Audio
Photos
|
August 24, 2005
Forest Lake, Minn. — Kelly Freudenberg says her son enlisted in the Army soon after graduating from Forest Lake High School and was considering re-enlisting. She says he wanted to be assigned to Iraq so that others wouldn't have to serve.
"He said, 'Mom, if I join and I go over there that means someone else gets to come home and be with their family.' He just had great heart," she says.
The Defense Department says Elden Arcand's fuel supply truck overturned on a road Sunday night in the northern Iraq city of Mosul. Officials say he was thrown from the vehicle, and it rolled onto him. Another soldier, 38-year old Staff Sgt. Brian Morris of Centreville, Michigan also died in the crash.
Freudenberg says her son told her the American troops have the support of the people he saw on his missions.
"He was very proud to be over there. He believed in what he was doing, and I do know he said this to me. The Iraqi people, one of the missions he was going on, all the people, the kids were standing alongside the road as they were going by and they all were smiling at them and waving at them and they were happy they were there. And they love our troops being over there, and their greatest concern is that our troops are going to leave," she says.
A growing number of mothers of U. S. military personnel killed in Iraq are protesting this country's continued involvement. Freudenberg says she won't be joining them even though she says she understands their feelings.

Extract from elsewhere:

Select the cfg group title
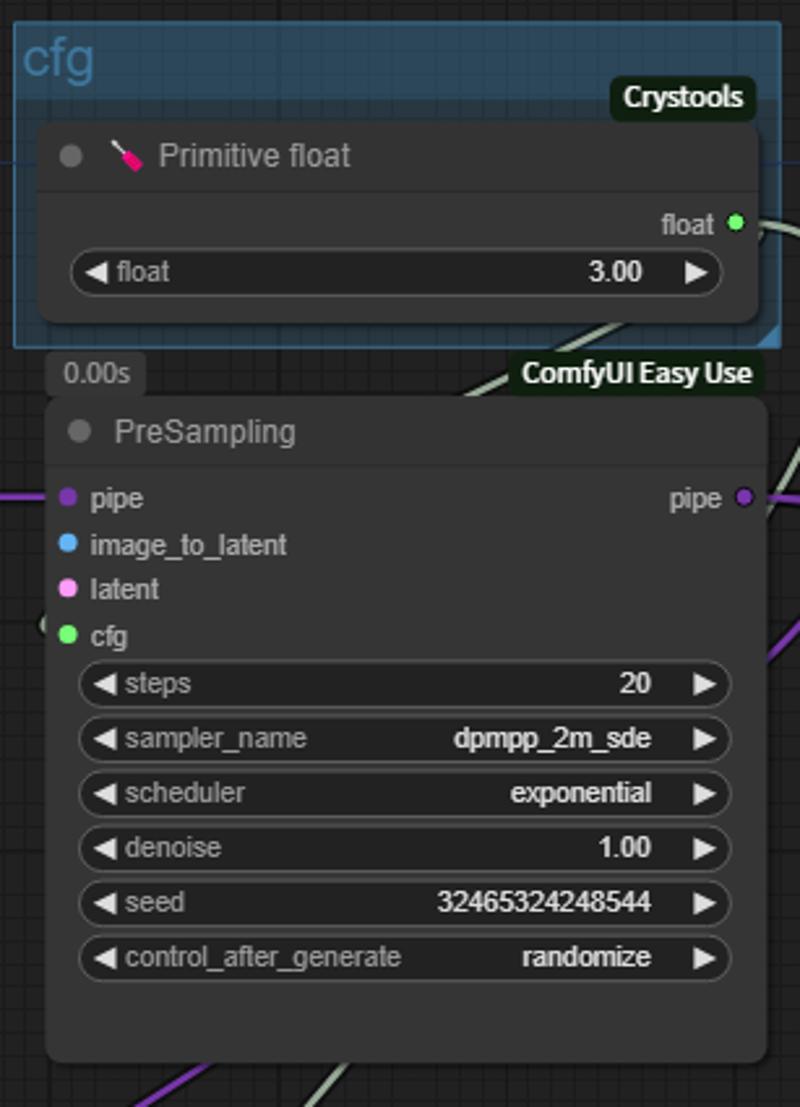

"You know, my reaction is one of compassion and love and sympathy with them. It hurts. We've lost our babies. Irreplaceable. These women are hurting. This is their way of showing their hurt. I can't speak against them. I'm not going to join them in that manner because I do believe in the war, I do support President Bush, but I hurt for them, I pray for them, they need our prayers, they're hurting mothers," she says.